Always multitasking and surprisingly upbeat.

“Because of ignorance, we had Sept. 11,” Nouri tells me. “But there also used to be no classes in Farsi at American universities. Now, not only is Farsi taught, but those classes are overflowing, too. It is amazing how quickly this nation is learning.”

The news out of Afghanistan has not been promising since that lunch date. The top commander of U.S. and NATO troops in Afghanistan said Dec. 7 a “tough fight” is coming there in 2009 and more than double as many troops will be needed for up to four years. The Taliban last week spurned Karzai’s offer for peace talks and demanded the U.S. and NATO leave before next year’s elections. Groups inside Afghanistan prefer the elections be overseen by independent Muslim countries.
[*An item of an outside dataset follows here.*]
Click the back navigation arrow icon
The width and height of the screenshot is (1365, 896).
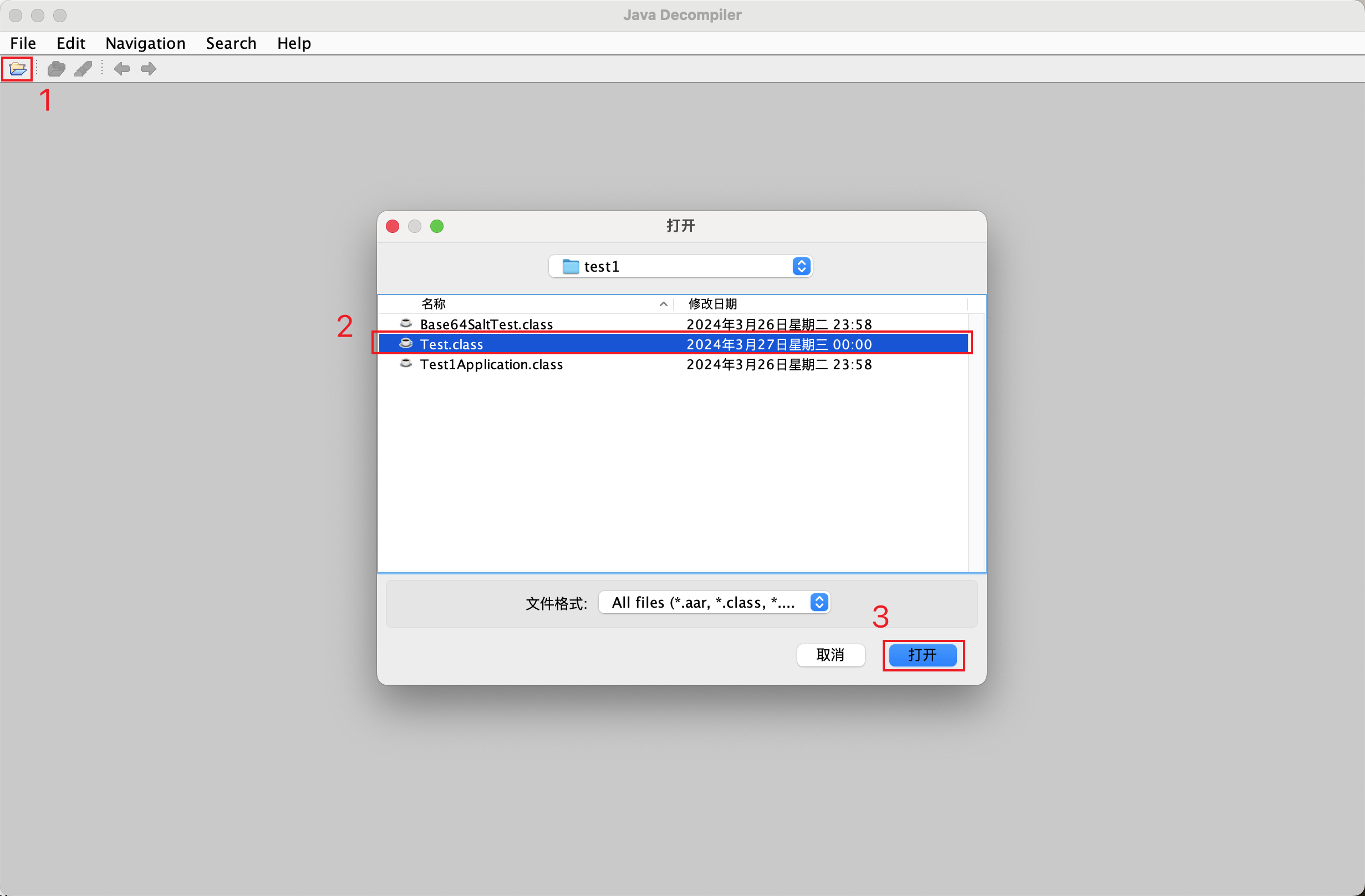click(121, 69)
“That is a dream for the Muslim countries to manage Afghanistan,” Nouri wrote the Weekly by e-mail. But Muslims have tried to convert and politically influence Afghans for more than a thousand years to no avail; Islam only took hold after Afghans introduced it themselves, he wrote, before quoting his own testimony to Congress in 1996: “For a government to succeed in Afghanistan, it must not have the allegiance to a foreign power or nation.”

“Therefore, if we can help establish such a government, we do not need to be there,” he concluded. “We are learning now, and I think Obama’s administration might be able to do that.”